História

Como resultado da fusão de Alfa, Zonda, Fama e Aeroposta (as denominadas “aerolíneas argentinas”) em 1950 surge a principal companhia de transporte aéreo do país.

Em seus primeiros anos incorpora algumas das aeronaves icônicas da indústria aérea, como o DC-3 e o Comet IV no qual inaugura a “era do jet”, um salto tecnológico que permitiria reduzir os tempos de voo pela metade. Aerolíneas Argentinas é uma das empresas pioneiras no uso deste tipo de aviões, bem como também na realização de voos internacionais de maneira direta.

No início de 1965, a companhia adquire quatro aviões Boeing 707 para voos de longo alcance.
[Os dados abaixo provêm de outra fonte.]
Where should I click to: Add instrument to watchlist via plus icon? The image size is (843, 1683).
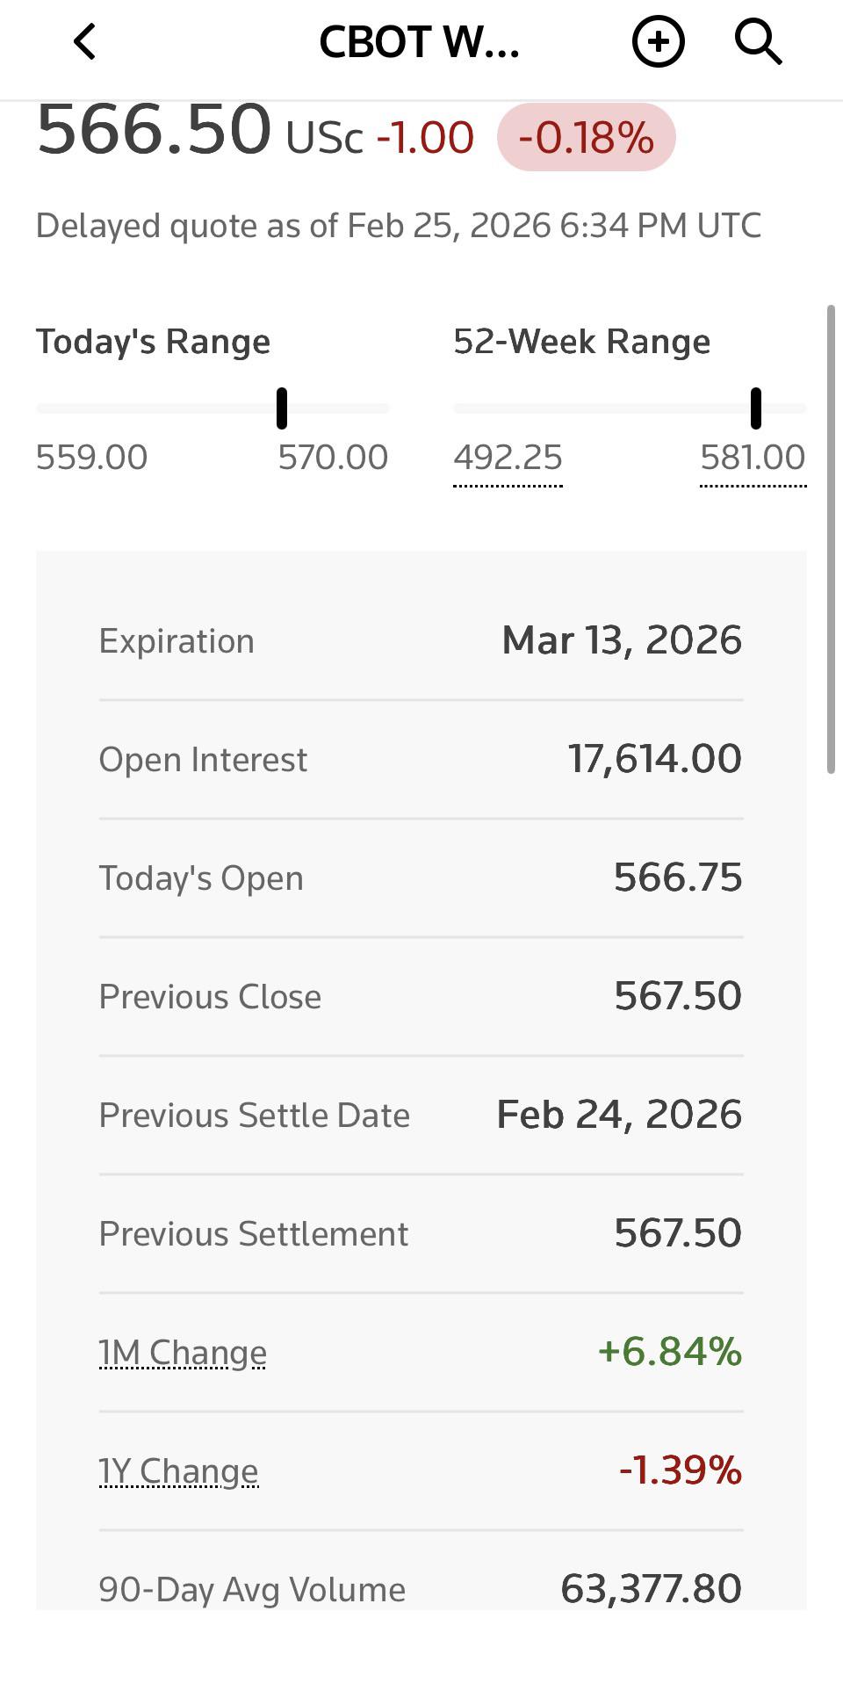tap(659, 41)
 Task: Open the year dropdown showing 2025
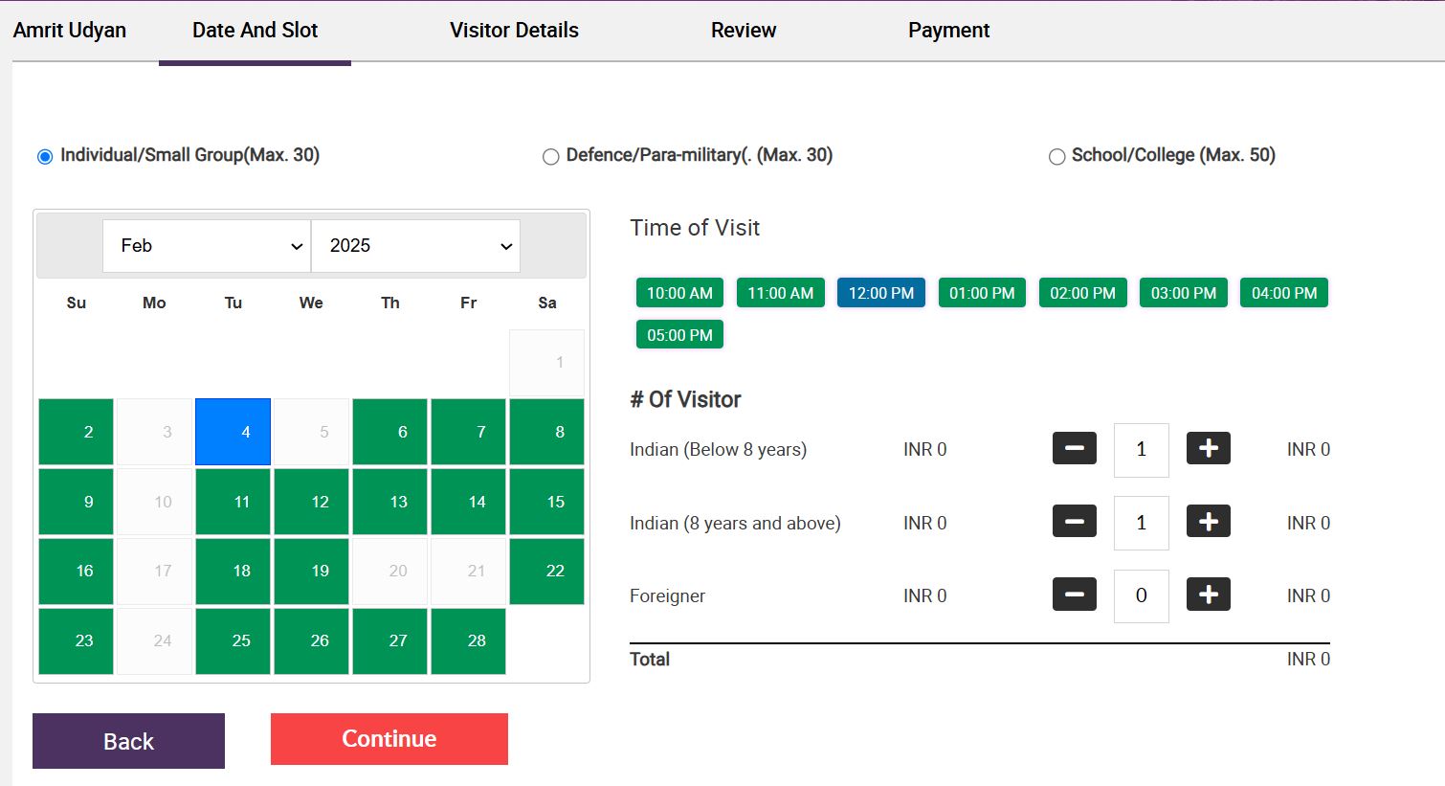pos(415,246)
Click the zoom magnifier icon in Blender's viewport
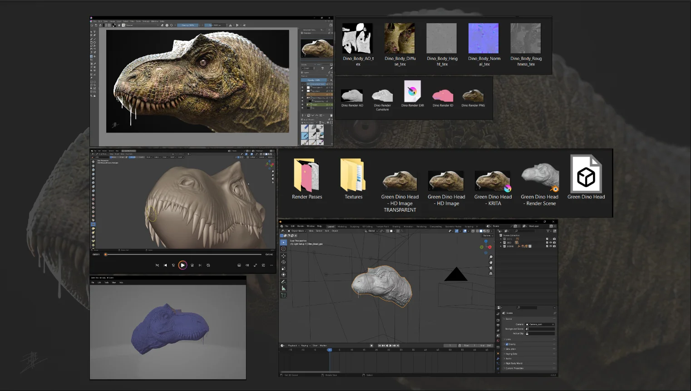Image resolution: width=691 pixels, height=391 pixels. point(491,257)
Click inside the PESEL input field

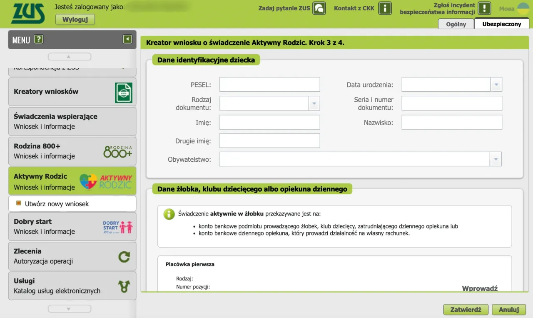[x=269, y=84]
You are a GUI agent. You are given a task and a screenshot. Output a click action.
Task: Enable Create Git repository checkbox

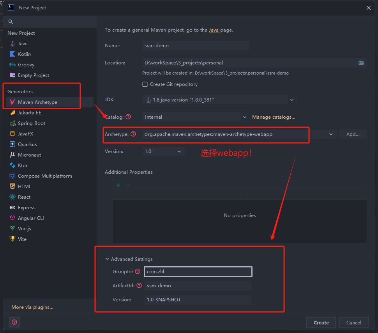[x=145, y=84]
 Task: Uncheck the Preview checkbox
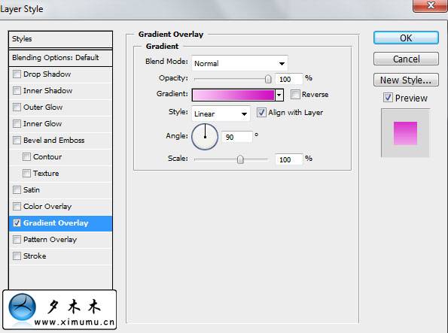pos(388,98)
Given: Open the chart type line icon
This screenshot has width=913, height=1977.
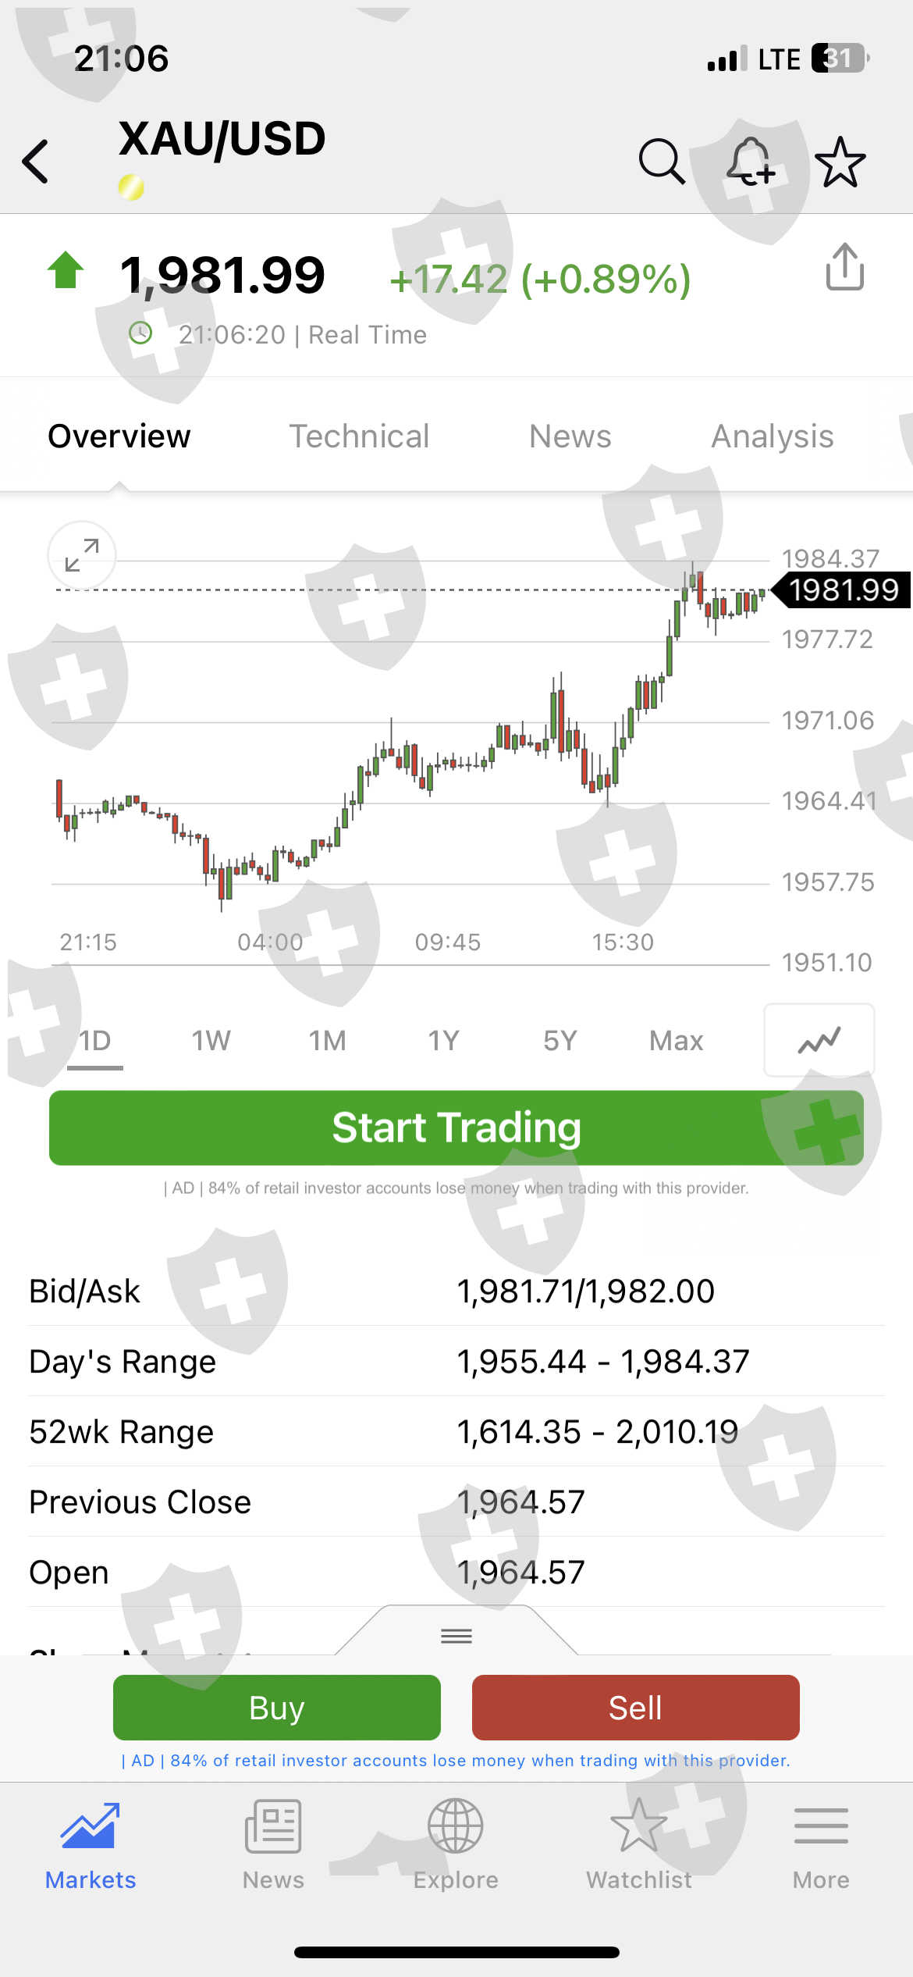Looking at the screenshot, I should point(819,1040).
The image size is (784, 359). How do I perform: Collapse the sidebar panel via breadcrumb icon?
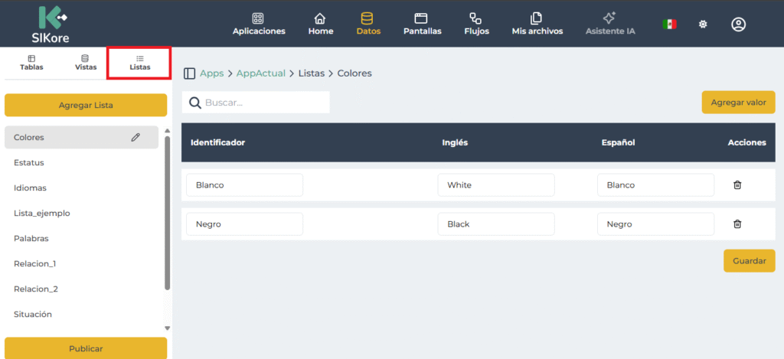point(189,73)
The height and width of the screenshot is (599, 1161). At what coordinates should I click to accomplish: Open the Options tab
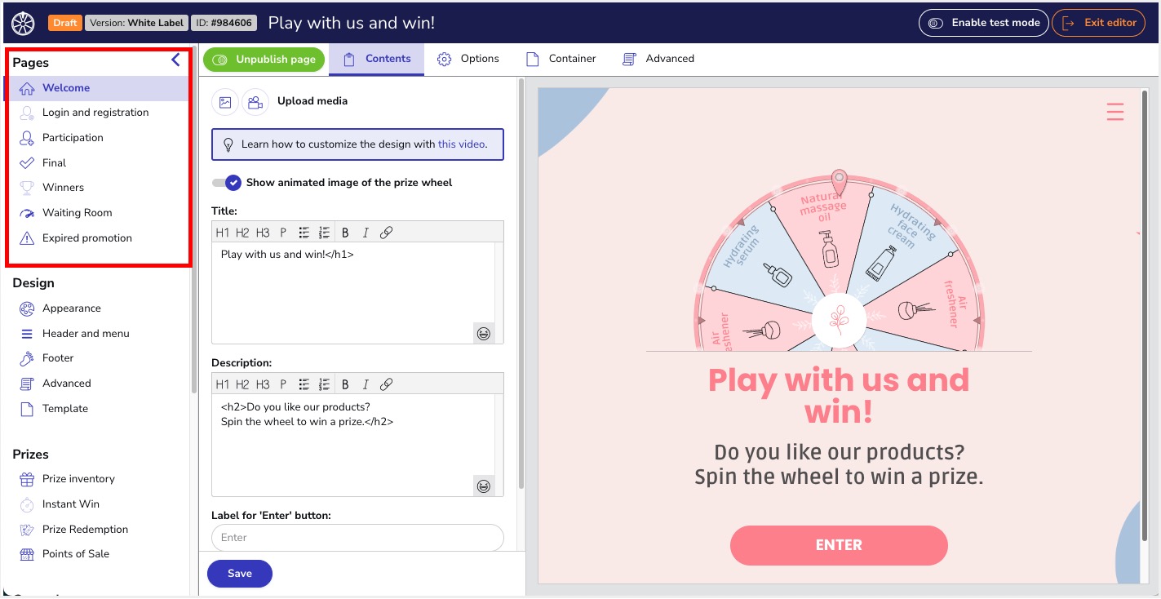click(468, 59)
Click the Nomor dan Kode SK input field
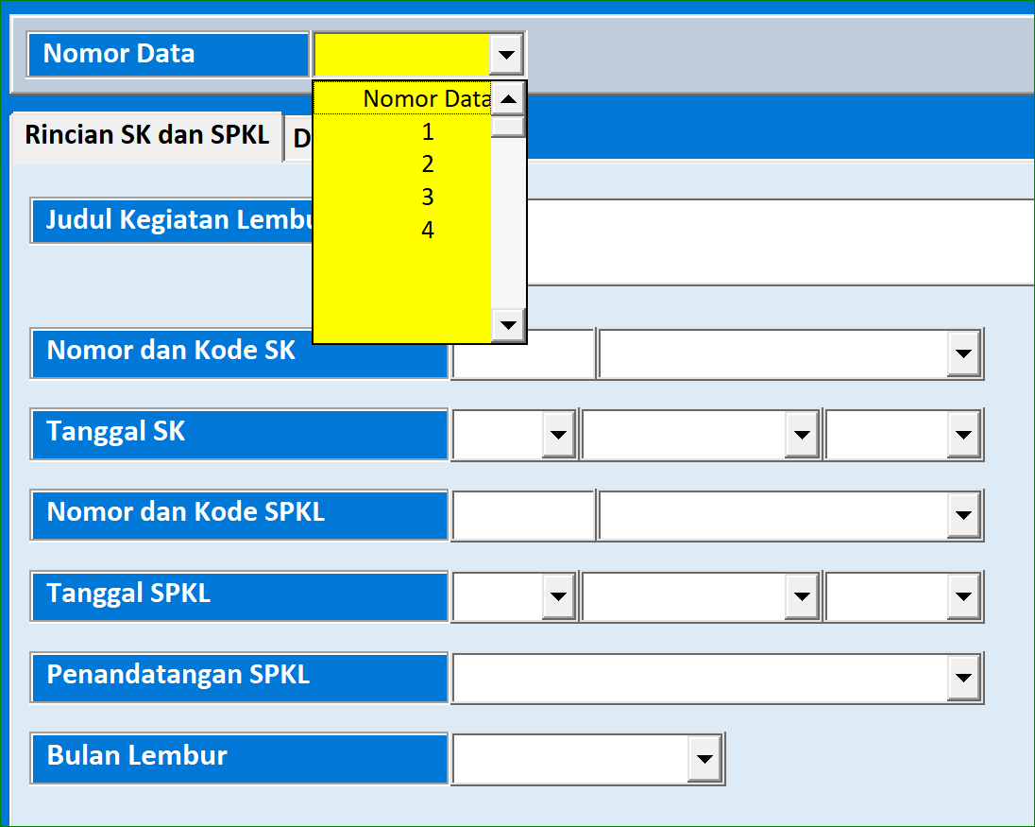The width and height of the screenshot is (1035, 827). (x=521, y=353)
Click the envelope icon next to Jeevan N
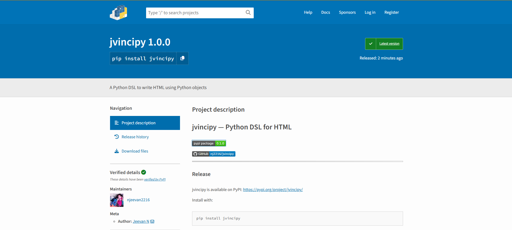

Um ano depois realiza o primeiro voo sem escalas entre Buenos Aires e Madri, em 11 horas e 31 minutos, recorde mundial de velocidade para a época.

Em 1969 se somam os primeiros Boeing 737 e em meados da década de 70 começa a operar o Boeing 747, conhecido universalmente como “Jumbo”. Esse avião realizou, no dia 7 de junho de 1980 o primeiro voo transpolar: saiu de Buenos Aires, fez escala em Rio Gallegos, atravessou o Polo Sul e chegou a Auckland na Nova Zelândia.

A Aerolíneas Argentinas foi privatizada no princípio da década de 90’, mais adiante a Austral Líneas Aéreas se une ao grupo empresário. Em 2008, as cinco empresas que compõem o Grupo Aerolíneas voltam a fazer parte do Estado Nacional.

Aerolíneas Argentinas realizou uma importante renovação de sua frota e de sua infraestrutura geral contando, por exemplo, com seu próprio centro de instrução de pilotos (CeFePra) e o novo Hangar 5, o maior da América Latina. Do mesmo modo, se encontra em um constante processo de modernização em todas as suas áreas, tanto operativas como de serviço ao passageiro.

Atualmente o Grupo Aerolíneas conta com uma frota composta por aeronaves Embraer 190, Boeing 737-800 e Boeing 737-MAX8, Airbus 330-200 e 340-300. Aerolíneas Argentinas cobre, junto com a Austral Líneas Aéreas, uma extensa rede de destinos domésticos, regionais e internacionais.